Question

Dilute hydrochloric acid was titrated with sodium carbonate solution. • 10.0 cm3 of 0.100 mol / dm3 hydrochloric acid were placed in a conical flask. • A few drops of methyl orange indicator were added to the dilute hydrochloric acid. • The mixture was titrated with sodium carbonate solution. • 16.2 cm3 of sodium carbonate solution were required to react completely with the acid. What colour would the methyl orange indicator be in the hydrochloric acid? Calculate how many moles of hydrochloric acid were used. Use your answer to (b)(ii) and the equation for the reaction to calculate the number of moles of sodium carbonate that reacted.

Answer 1

Solution :

It is given that dilute hydrochloric acid is titrated with sodium carbonate solution.

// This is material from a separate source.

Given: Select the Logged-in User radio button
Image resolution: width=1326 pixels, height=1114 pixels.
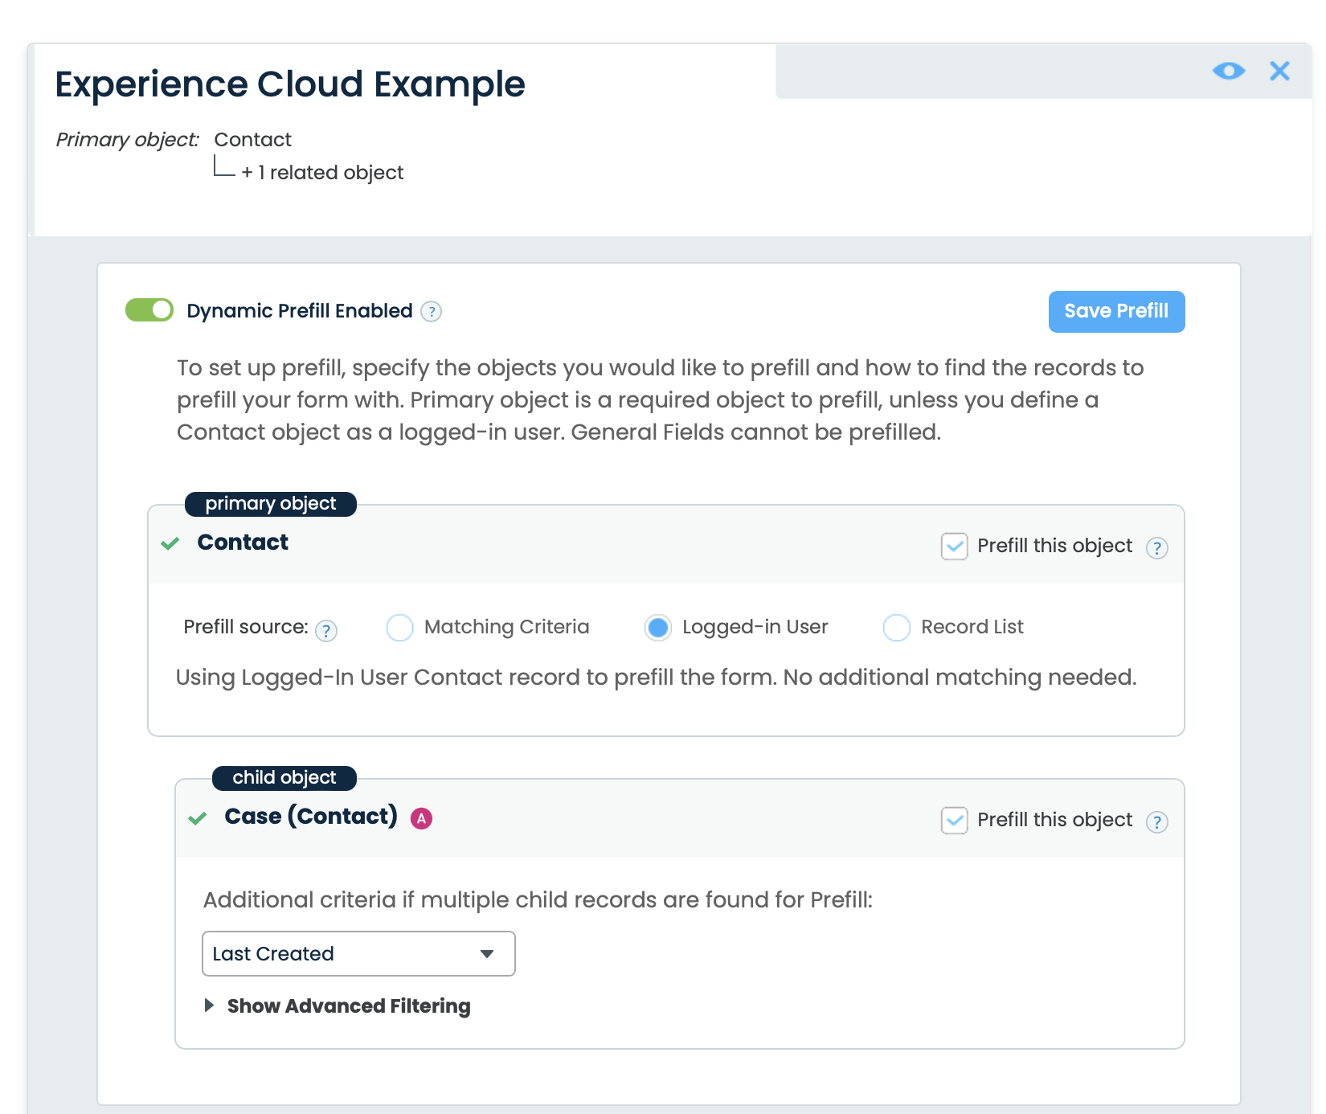Looking at the screenshot, I should click(x=657, y=628).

$10 \ cm^3$ of a 0.100 $mol/dm^3$ of hydrocholric acid is used.

Thus, 10 mL of the 0.1 molar dilute hydrochloric acid is titrated with 16.2 mL of Sodium carbonate solution.

The equation would be :

$Na_2CO_3 (aq) + 2HCl(aq) \rightarrow 2NaCl(aq) + CO_2(g) +H_2O (l)$

Now we know that that the

Molarity = $\frac{n}{v} \times 100$

For hydrochloric acid solution,

$0.1=\frac{n}{10} \times 100$

∴ n = 0.01 moles.

Now for one mole of $Na_2CO_3$, two moles of HCl acid is used.

For one mole of HCl, one-half mole of $Na_2CO_3$ is required.

Therefore, for 0.01 mole of HCl, we require 0.005 mole of $Na_2CO_3$.

Hence, 0.01 mole of hydrochloric acid and 0.005 mole of $Na_2CO_3$ solution is used.

The color turns red when methyl orange indicator is used in HCl acid.